A novel parallelizable convergence accelerating method: Pointwise Frequency Damping

TL;DR

This paper introduces a new parallelizable method for accelerating steady-state flow solvers by predicting asymptotic limits pointwise, ensuring identical serial and parallel results, with demonstrated speedups of 2.5 to 4 times.

Contribution

The novel method predicts asymptotic limits for each parameter based on historical data, enabling parallel acceleration without result discrepancies.

Findings

Achieved speedup factors of 2.5 to 4 in diverse flow cases.

Method guarantees identical results in serial and parallel computations.

Applicable to large-scale industrial mesh computations.

Abstract

This paper proposes a novel class of data-driven acceleration methods for steady-state flow field solvers. The core innovation lies in predicting and assigning the asymptotic limit value for each parameter during iterations based on its own historical data, rather than processing and assigning the entire flow field at once. This approach fundamentally guarantees identical results between serial and parallel computations. Subsequently, a formula for representing the asymptotic limit based on historical data is derived and discretized, yielding a purely algebraic expression.Furthermore, the applicability scope of the method is discussed, along with the underlying reasons for its acceleration capability. A quantitative expression for estimating the speedup ratio is also provided.
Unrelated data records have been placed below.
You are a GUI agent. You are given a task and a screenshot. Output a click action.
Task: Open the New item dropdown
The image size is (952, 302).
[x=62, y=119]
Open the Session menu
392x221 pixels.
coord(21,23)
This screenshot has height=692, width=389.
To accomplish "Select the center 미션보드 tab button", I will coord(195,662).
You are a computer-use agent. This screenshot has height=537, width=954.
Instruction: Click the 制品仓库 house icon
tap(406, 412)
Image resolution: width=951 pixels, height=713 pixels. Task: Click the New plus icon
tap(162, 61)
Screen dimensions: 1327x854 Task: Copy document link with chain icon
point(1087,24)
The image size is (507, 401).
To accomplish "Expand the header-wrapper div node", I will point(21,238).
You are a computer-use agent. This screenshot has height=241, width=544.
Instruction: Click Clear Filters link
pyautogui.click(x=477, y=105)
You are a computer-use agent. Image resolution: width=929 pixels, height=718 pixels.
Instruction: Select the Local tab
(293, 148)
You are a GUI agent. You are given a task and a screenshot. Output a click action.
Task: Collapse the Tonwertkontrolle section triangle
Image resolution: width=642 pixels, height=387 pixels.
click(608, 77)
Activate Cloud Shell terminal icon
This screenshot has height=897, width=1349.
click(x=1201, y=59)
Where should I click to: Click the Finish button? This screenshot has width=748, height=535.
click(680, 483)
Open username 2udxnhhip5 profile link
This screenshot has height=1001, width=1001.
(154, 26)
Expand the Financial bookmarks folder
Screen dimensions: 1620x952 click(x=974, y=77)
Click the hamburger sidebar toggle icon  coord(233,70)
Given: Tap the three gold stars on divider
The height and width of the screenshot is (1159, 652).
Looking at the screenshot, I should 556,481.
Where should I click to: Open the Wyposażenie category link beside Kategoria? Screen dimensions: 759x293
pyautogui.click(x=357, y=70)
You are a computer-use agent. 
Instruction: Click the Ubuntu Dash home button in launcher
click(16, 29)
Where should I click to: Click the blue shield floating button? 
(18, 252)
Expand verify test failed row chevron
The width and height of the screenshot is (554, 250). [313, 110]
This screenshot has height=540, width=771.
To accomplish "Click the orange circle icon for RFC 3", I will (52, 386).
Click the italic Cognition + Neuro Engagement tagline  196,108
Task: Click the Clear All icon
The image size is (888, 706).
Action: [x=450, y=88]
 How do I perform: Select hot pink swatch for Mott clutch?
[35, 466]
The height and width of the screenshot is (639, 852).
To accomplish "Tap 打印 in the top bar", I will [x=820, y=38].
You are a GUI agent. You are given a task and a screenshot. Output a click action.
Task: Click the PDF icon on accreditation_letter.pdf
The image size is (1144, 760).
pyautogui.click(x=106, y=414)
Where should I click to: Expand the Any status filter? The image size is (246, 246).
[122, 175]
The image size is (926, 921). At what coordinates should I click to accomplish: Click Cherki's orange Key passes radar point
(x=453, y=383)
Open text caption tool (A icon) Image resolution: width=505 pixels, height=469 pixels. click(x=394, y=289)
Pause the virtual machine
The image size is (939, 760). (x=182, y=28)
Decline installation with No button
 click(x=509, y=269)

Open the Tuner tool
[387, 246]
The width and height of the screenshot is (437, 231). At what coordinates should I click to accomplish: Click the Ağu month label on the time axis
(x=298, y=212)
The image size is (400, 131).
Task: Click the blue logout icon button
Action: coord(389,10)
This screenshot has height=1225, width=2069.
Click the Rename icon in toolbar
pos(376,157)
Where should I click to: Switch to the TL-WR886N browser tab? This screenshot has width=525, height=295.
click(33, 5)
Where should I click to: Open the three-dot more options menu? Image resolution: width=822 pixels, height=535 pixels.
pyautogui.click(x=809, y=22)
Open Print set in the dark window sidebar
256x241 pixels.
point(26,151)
Extensive validation cases were tested, ranging from the simplest inviscid airfoil flow to complex three-dimensional viscous transonic cruise flow around a aircraft, and solving asymmetric linear systems via GMRES. These tests consistently demonstrate significant acceleration effects with speedup factors ranging from 2.5 to 4. Combined with the near-zero computational overhead of the purely algebraic formulation during the solving process and the inherently parallel-compatible pointwise prediction principle, the results strongly indicate that this method is highly suitable for large-scale industrial mesh computations.